何がバトルを魅力的にするか
「バトル」をテーマとした作品。
ずいぶんとザックリした分け方だが、いわゆる「バトルモノ」は、どうすれば魅力的になるだろうか?
物語の「バトル」とは、そもそも何か?
バトルとは、日本語では「戦闘」だが、物語のジャンル的には「物理的戦闘描写」がある作品全般で使われる。
例えば、チェスや将棋の様な盤上のゲームはバトルだが、バトルモノと呼ばれる事は少ないだろう。
また、オンラインゲームをモチーフにした作品の場合は、データ上のバトルだが、視覚的に物理的な戦闘描写が行われる事で、バトルモノにカウントされる事もある。
また、「物理的戦闘描写」が見所の一番である事も条件に含まれる。
ファンタジー作品で、魔王討伐の為に旅をしている途中で戦いが描かれる場合は、バトルモノではなくバトル描写があると言う風な見方の方が強い。
他に、戦争作品で、大勢の白兵戦や銃撃戦が描かれる場合、個ではなく群の戦いなので、バトルモノとは呼ばれにくい。
つまり、相対する特定の相手と明らかな衝突がある場合はバトルモノとなり、特定の相手が明らかになっていない場合は戦争モノ等、別の呼ばれ方となる傾向がある。
また、明らかにスポーツや武術をモチーフとした場合は、バトルモノから外れる事が多い為、対戦するまでにゲーム的なお膳立てがあったとしても、実際の対戦は最低限のルールにしか縛られない傾向がある。
バトルの基本
ここからは、バトルモノの必須要素を説明していく。
主人公は、何と戦うか?
バトルを描くためには、戦闘を行う相手が必要不可欠となる。
例えば、漫画「ドラゴンボール」では、全部集めれば何でも願いを叶えるスーパーアイテムであるドラゴンボールを狙う悪いヤツと戦うのが、前半部分の基本的な流れとなっていた。

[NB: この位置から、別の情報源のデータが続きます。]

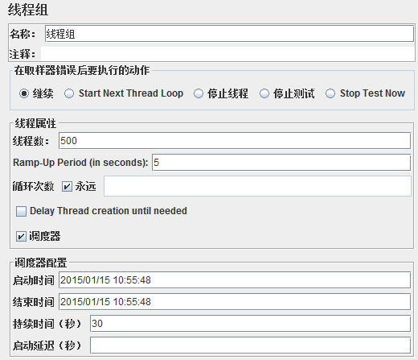
Task: Click the 循环次数 loop count field
Action: tap(257, 186)
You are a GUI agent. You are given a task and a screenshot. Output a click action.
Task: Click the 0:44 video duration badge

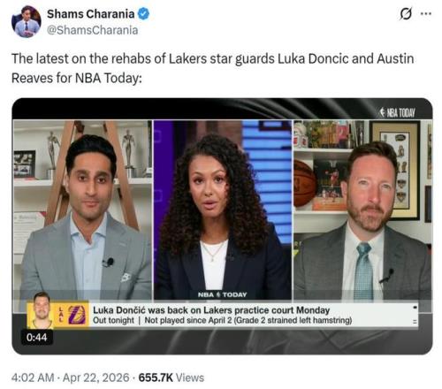(x=37, y=337)
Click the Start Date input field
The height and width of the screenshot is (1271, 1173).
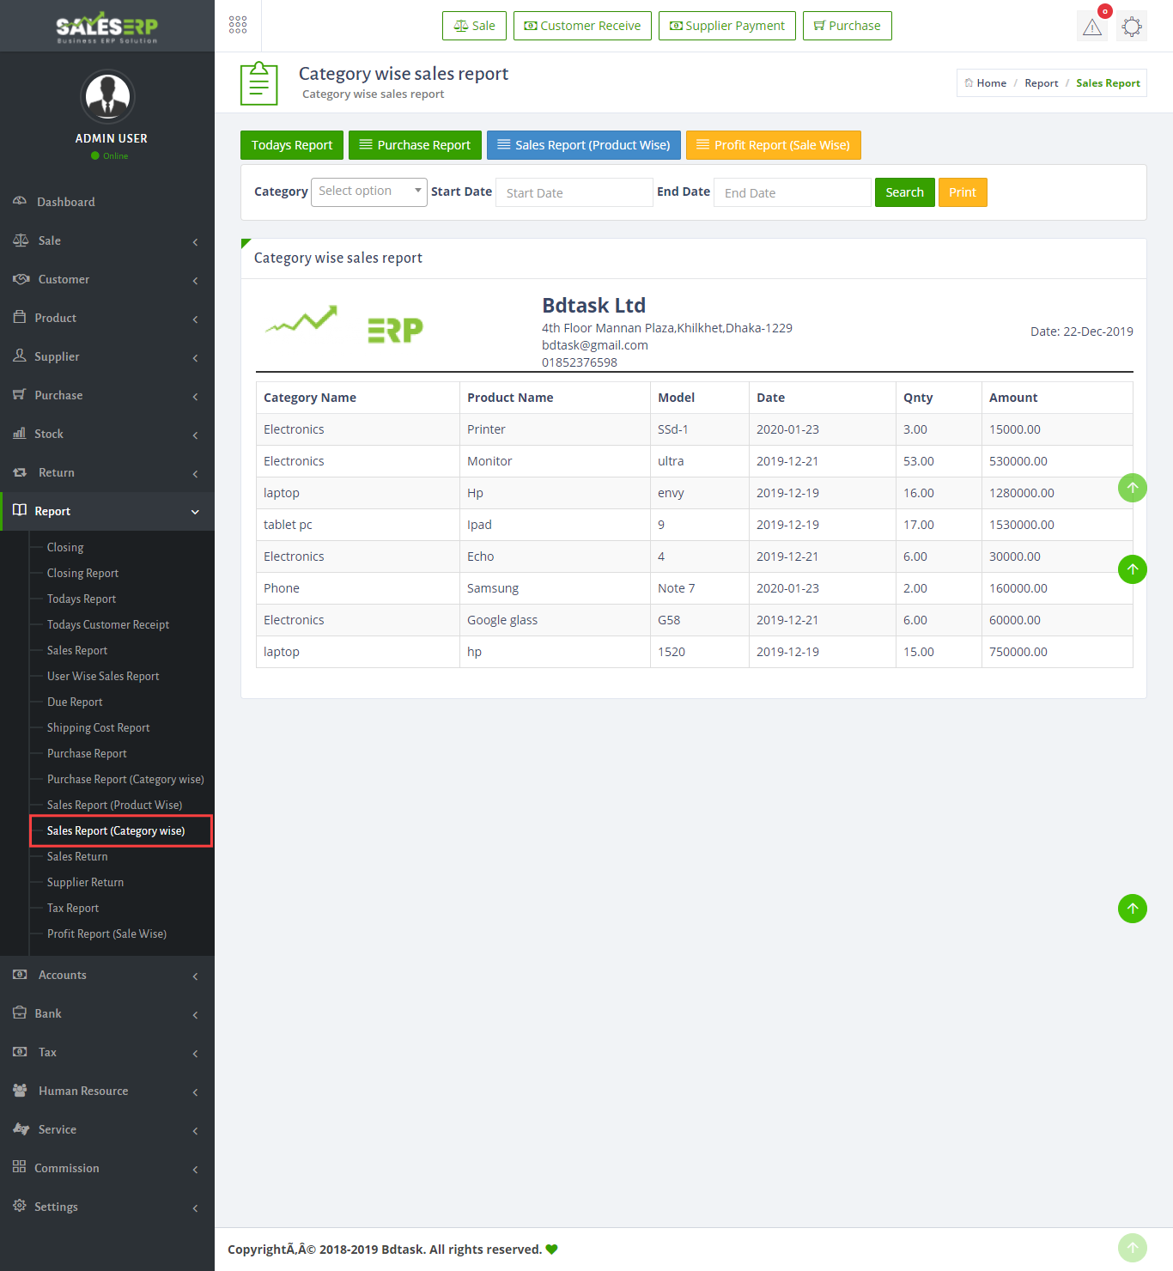pos(574,192)
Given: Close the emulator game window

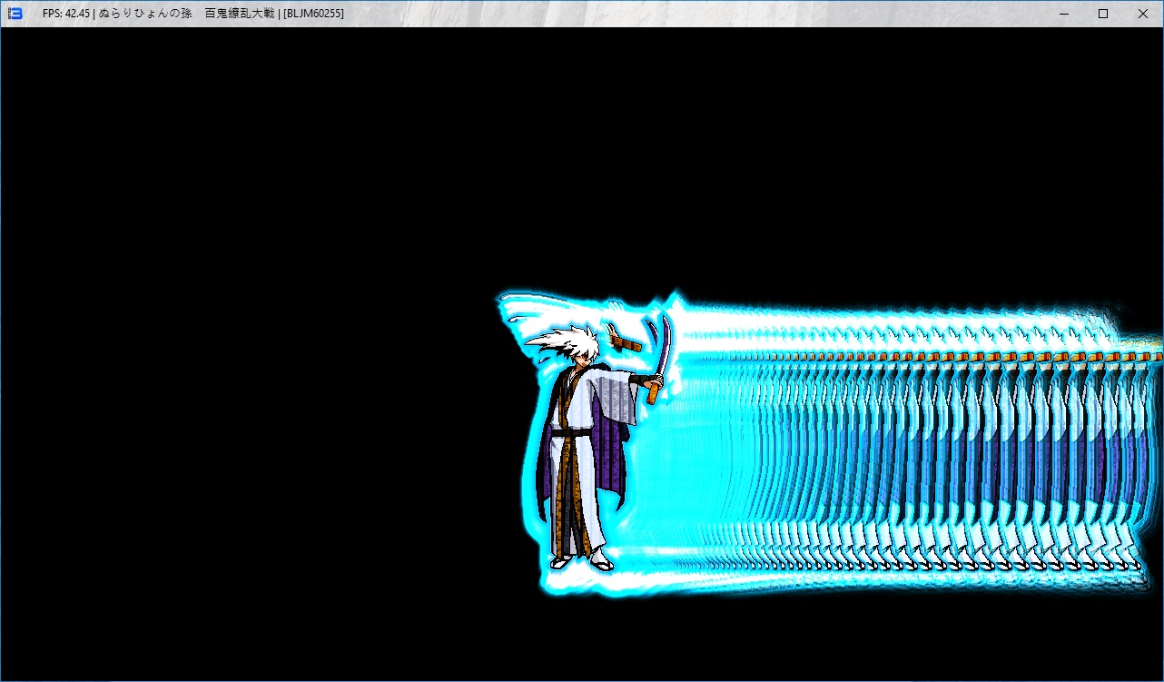Looking at the screenshot, I should [1143, 14].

漫画「るろうに剣心」では、悪事を働く幕末の亡霊とも言える剣士達と戦っていく事になる。
漫画「ナルト」では、敵対する忍者と戦う。
漫画「ブリーチ」では、ホロウと呼ばれる人の魂を食べる悪霊と戦う。
漫画「僕のヒーローアカデミア」では、ヴィランと呼ばれる、能力を悪事に利用する犯罪者と戦っていく。
漫画「鬼滅の刃」では、人を襲う鬼と戦う事になる。
バトル要素のある作品には、何らかの「一定の規格」がある敵が複数登場する事になる。
何のために戦うか?
主人公には、バトルに身を投じる動機が必要となる。
最も基本的となる動機は、主人公にとって「大事な誰かを守るため」に戦う事だ。
他にも、「復讐」や「任務」とか「依頼」とか、まあ色々ある。
色々あっても、最も愛される動機は、結局「大事な誰かを守るため」に、行きつく動機となる。

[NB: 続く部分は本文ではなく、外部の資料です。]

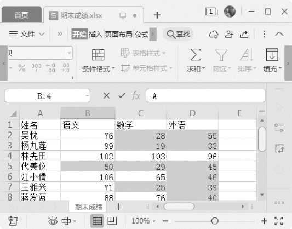This screenshot has height=229, width=292.
Task: Add a new sheet next to 期末成绩
Action: pyautogui.click(x=118, y=207)
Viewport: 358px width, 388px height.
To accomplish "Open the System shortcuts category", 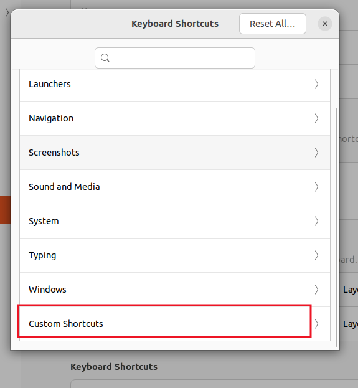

例えば、漫画「ベルセルク」の場合、復讐の為に戦いに身を投じているが、ヒロインを助ける為と言う動機がある為、主人公の行動に共感しやすくなっている。
自己犠牲的な動機があるだけで、主人公は愛され、作品は人気が出やすくなる。
何を使って戦うか?
バトルを描く時に、敵と同じぐらい重要なのが、何を使って戦うかだ。
「同じ能力」なのか「敵の力と拮抗する別の力」なのか?
この設定には、ポイントがいくつもある。
まず、戦う力は成長しなければならない。
最初から、ある程度強くないと敵と戦えないだろう。
だが、最初から最強だったり全ての技を出せてはダメだ。
最初は、まだ使えない必殺技や奥義、拡張出来る伸びしろが必須となる。
次に、その作品内で登場する戦いの術は、根っ子の部分で同じである事が求められる。
これによって、敵も、味方も、戦う能力に統一性が生まれると同時に、戦闘能力の優劣を決め易くなる。
誰を倒したら終わりか?
バトルモノの結末は、大抵の場合、最も強くて厄介な敵を倒す事で一区切りする。
ここで重要となるのは、ラスボスを倒す事で、何が得られたり、変わる事で、戦いが終わるのかである。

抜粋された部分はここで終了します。